The clinical director of mental health at Counties Manukau District Health Board (DHB) says if his team had listened to the family of a schizophrenic man, they may have been able to prevent him killing his friend.
Peter Watson said the DHB wanted to publicly apologise to the families of Byron Armstrong and Henry Pan.
"This is an unfathomably difficult time for the families and we sincerely extend our sympathies to the families, understanding that they really tried hard to ensure their son got the treatment he needed," Dr Watson says.
"Our view is we could've done better and we apologise to them for that and are really sorry for what has happened."
Byron Armstrong was found not guilty of murder by reason of insanity when he appeared at the Auckland High Court on Wednesday.
The court was told how Mr Armstrong had been obsessed with computer games and believed that his friend was a demon. In February last year, he drove to Henry Pan's home and smashed a window to get inside before repeatedly stabbing him.
Before the killing, Mr Armstrong had been behaving strangely. He killed his tropical fish and smashed his crystal collection.
His family raised concerns with the North Island DHB, where he was getting care for his schizophrenia.
Dr Watson said his team could have listened better. "We didn't listen to them well enough to hear their concerns and act on those. If we had, then maybe the outcome could've been different."
The DHB made extensive changes after internal and external reports were carried out. Dr Watson said they included training for staff on how to involve families in the care of patients, and mental health workers were now going into the community and seeing people in their homes.

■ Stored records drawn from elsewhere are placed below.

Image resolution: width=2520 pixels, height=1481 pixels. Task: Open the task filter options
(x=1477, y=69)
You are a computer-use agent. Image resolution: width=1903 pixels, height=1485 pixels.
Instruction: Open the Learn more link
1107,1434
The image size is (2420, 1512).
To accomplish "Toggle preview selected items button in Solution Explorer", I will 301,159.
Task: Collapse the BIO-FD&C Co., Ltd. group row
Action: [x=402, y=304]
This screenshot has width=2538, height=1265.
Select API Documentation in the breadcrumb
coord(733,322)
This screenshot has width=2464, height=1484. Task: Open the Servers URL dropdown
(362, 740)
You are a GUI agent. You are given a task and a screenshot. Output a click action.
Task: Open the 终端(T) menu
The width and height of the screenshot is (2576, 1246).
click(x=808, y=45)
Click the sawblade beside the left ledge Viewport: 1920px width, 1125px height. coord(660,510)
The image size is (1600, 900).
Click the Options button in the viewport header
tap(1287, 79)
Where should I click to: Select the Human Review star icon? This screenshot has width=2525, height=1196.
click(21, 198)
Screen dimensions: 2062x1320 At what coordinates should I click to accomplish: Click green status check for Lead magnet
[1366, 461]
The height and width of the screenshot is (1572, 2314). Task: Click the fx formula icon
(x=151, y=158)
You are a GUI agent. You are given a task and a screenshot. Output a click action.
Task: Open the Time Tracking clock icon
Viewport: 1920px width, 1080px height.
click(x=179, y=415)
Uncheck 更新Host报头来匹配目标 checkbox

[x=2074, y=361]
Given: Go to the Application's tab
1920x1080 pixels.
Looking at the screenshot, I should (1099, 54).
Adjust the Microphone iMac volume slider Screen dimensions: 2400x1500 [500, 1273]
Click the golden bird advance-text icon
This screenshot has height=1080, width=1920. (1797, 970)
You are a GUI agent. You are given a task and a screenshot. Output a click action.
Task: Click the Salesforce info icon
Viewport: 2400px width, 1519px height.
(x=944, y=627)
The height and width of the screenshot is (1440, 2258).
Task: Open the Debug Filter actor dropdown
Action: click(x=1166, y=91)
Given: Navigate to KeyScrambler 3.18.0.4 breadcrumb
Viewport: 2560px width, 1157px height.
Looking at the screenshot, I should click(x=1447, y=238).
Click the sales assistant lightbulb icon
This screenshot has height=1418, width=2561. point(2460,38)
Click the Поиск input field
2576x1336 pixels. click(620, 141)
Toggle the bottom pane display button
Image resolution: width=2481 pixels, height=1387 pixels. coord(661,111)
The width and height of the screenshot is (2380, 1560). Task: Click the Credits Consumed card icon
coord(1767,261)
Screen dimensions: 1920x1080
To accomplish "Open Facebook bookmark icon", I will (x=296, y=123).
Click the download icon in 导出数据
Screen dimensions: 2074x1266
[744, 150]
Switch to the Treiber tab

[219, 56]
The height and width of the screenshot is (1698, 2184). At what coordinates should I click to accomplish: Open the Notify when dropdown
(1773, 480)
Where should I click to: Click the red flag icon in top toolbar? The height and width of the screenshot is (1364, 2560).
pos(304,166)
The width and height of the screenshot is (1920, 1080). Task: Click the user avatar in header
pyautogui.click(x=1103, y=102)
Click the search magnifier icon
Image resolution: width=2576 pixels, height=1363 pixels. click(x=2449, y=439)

Dr Watson said the case had taught his unit a salient and powerful lesson. He said there was a tension between an individual's privacy and involving family, but mental health workers needed to work through those issues.
Dr Watson said an invitation had been made to the Armstrong family to meet, discuss the case and talk about changes made since their son was in care.
The Armstrong family have not yet chosen to do this.
Sensible Sentencing Trust spokesperson Graeme Moyle, whose brother was killed by a mentally ill acquaintance in 2007, said the apology rings hollow because he has heard it before and nothing has changed.
He said in many cases the families had only been taken seriously once someone had died
Mr Moyle wanted data collated on any deaths connected to people with mental illness.
Lawyer says man was on wrong medication
Mr Armstrong's lawyer said he was on the wrong medication when he committed the crime.
Ron Mansfield said after the crime when Mr Armstrong was admitted to the Mason Clinic they discovered he was on the wrong medication.
He said though assessments could be complicated and difficult for mental health workers, it was possible that if they had acted more on the concerns of Mr Armstrong's family, the problem could have been resolved earlier.